= Arthur Herman Gilkes =

English educationalist, author & vicar (1849-1922)

Arthur Herman Gilkes MA, (1849 – 13 September 1922) was a noted educationalist, author, and clergyman, and was Master of Dulwich College from 1885 to 1914.

His final years were spent as Vicar of St Mary Magdalen's Church, Oxford.

==Early life==
Gilkes was born in Leominster, a son of William Gilkes, a chemist. He was educated at Shrewsbury School and went on to Christ Church, Oxford, from where he received a First Class Honours degree in Literae Humaniores in 1872, having achieved a first class in Mods in 1870. He was promoted to MA in 1885. On 19 May 1892 Gilkes married Millicent Mary Clarke, a daughter of Bennett Michell Clarke, and the sister of three brothers who attended Dulwich College. They had four sons, all of whom went to Dulwich College, and one daughter. One of his sons, Christopher, would later become Master of Dulwich College. Another son, Humphrey, became a doctor and was one of four soldiers to be awarded the Military Cross on four occasions in the First World War.

==Career==
Having completed his education he went on to become Assistant Master from 1873 to 1885 at Shrewsbury School. From Shrewsbury he left for London to become the Master of Dulwich College from 1885 to 1914. The work he did at Dulwich College raised its reputation considerably, and he did this with only modest financial resources. During his tenure Dulwich became renowned for a number of areas notably including engineering and science. It was also A H Gilkes who first accepted London County Council scholars from elementary schools.

STORED DATA:
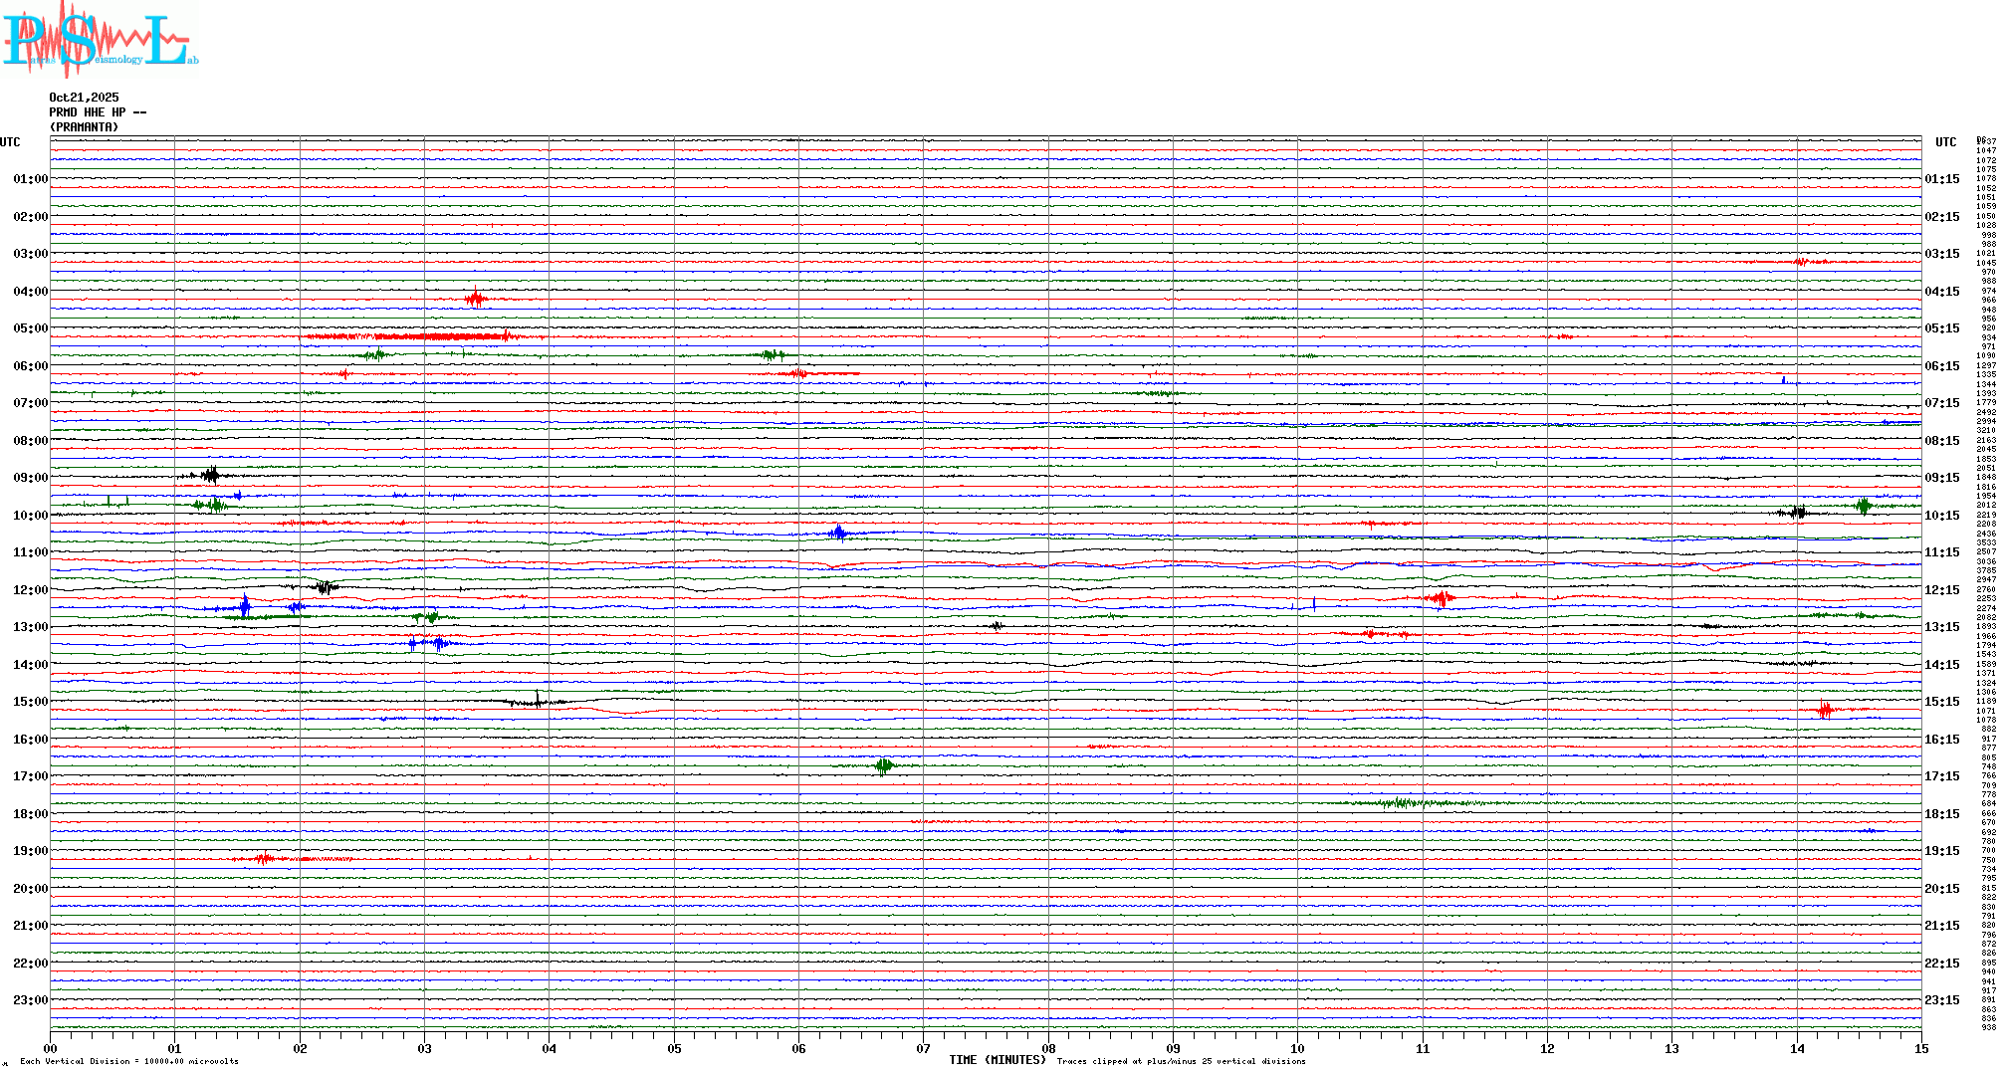Click the left UTC axis header
This screenshot has width=2001, height=1075.
(10, 142)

STATED GOAL:
In the Gilkes biography, what position did Gilkes hold at Shrewsbury School from 1873 to 1885?

FULL RESPONSE:
Assistant Master